PandoraPartyProject

SS詳細

せめて、この雨が止むまでは

登場人物一覧

紫暮 竜胆(p3p010938)
守護なる者
ピリア(p3p010939)
欠けない月

●青天の霹靂

 じとりと纏わりつくような、生ぬるい空気。ほんの少し前までは太陽も青空も見えていたのに、今頭上にあるのは、何かもの言いたげに地上を見下ろす、いつもより黒く分厚い雲。それと共に、ドォンと遠く音を聞いた気がして、海種の少女は、一度だけそれを見上げると、目的の門戸へと向き直った。2、3回、控えめな力加減のノックとともに。

「竜胆さーん、ごきげんよう、なのー!」

主の名を明るい声が呼ぶ。しかし、返事は聞こえない。

「……? 竜胆さん?」

もしかして不在だったろうか。であるなら、今日の所は一度出直すべきだろうか。そう思った所に、遠くゴロゴロと雷鳴がした。

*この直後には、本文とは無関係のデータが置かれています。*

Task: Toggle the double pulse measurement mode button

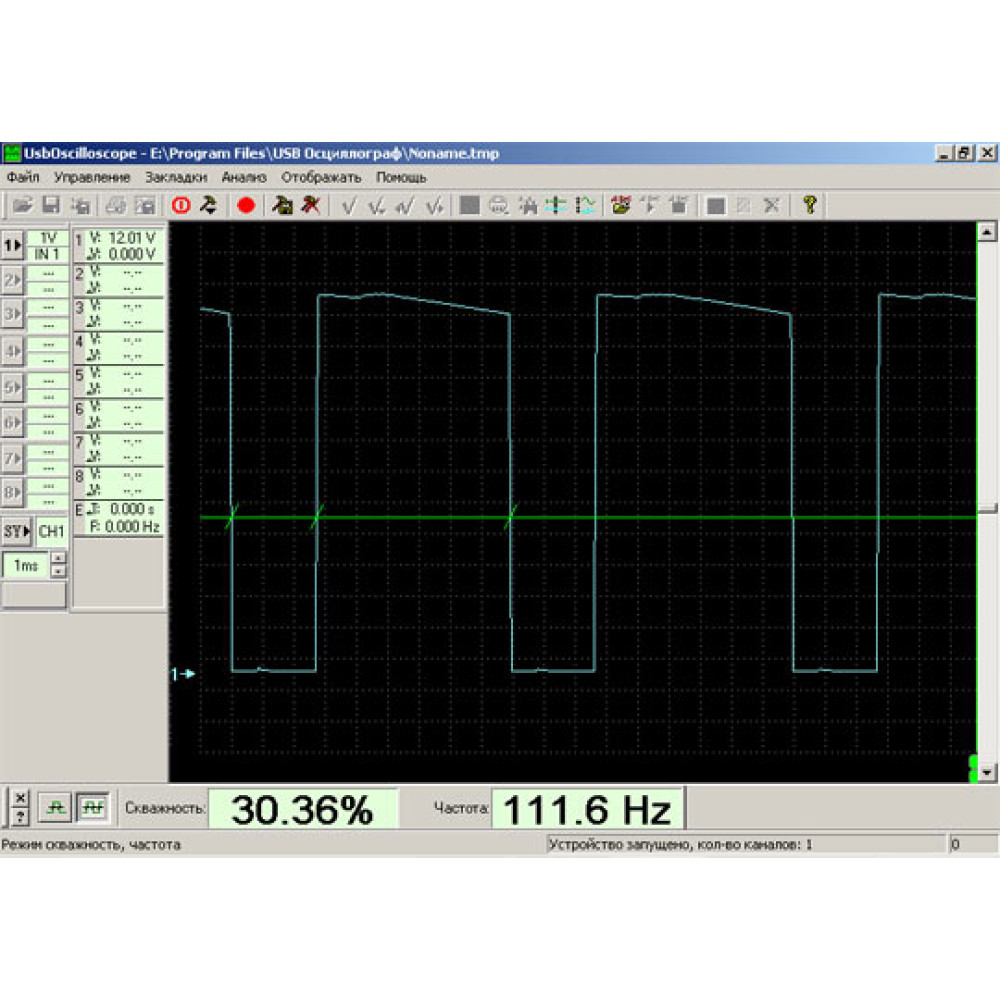Action: click(x=93, y=805)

えっ、ともう一度空を見上げれば、突如として打ち付ける数え切れぬほどの雨粒。
ピリアの頭上で一休みしていたカラクサフロシキウサギ……『うみちゃん』も、思わず彼女の元から飛び出して、かりかりかり、と掘るように前足を動かしたかと思うと、僅か生まれたその戸の隙間へと、小さな身体をねじ込んだ。

「あっ、うみちゃん!?」

しかし、うみちゃんが身体で作ってくれた僅かな隙間を見て、気づく。
どうやら、この部屋の主……竜胆は、鍵を掛けていない。ということは、今はお家に居るのかもしれない?

……なのに、お返事がないのは、どうして?

その答えを待たずして、雨の勢いが更に強まる。

「竜胆さん……!」

もしかして、仕事での無茶が祟って家の中で倒れてるのでは。
もしかして、また何処かで怪我をしてきたのだろうか。
……どうか、かわいいあの子とお昼寝してた、それだけであって欲しい、とも願って。

戸を引いて、飛び込むように入った、いつもの部屋。
青年と少女が、穏やかに語らう和室。茶の間、とも言っていたそこに、竜胆は座っていた。
ああよかった、と声をかけようとして、ピリアは気づいた。

 彼の姿勢は、座っているのではない。だって、いつもの綺麗な正座とは違う。『見苦しい所をお見せするが』と、遠慮がちに少し崩したあの座り方ですら無い。
どちらかと言えば、何か恐ろしいものを見てへたり込んでいるような、立てずにいるような。
彼が何を見たのかと視線の先を辿ってみると、ピリアの視界にも、瞬く間に空を埋め尽くしたあの雷雲が映った。もう一度竜胆を見たなら、やはり彼は、その世界を捉えたまま凍りついていて。
その周りでは、何をどうしたらいいのかと、くもりちゃんがウロウロとグルグルと回り続けていた。

「竜胆さん!」

間近でそう呼ぶピリアの声で、ようやっと我に帰ったのだろう、紫に暮れた瞳が、声を震わせた。

「あ、ああ、ピリア、殿」

何かが解けたような声に、泣きそうな色が僅か滲む。そして竜胆は、再び空を見た。

「あの日も、こんな雲だった」

ピリアが問うより前に、雨に濡れたわけでもないのに、冷え込んだように紫に染まった唇が、か細く声を紡いだ。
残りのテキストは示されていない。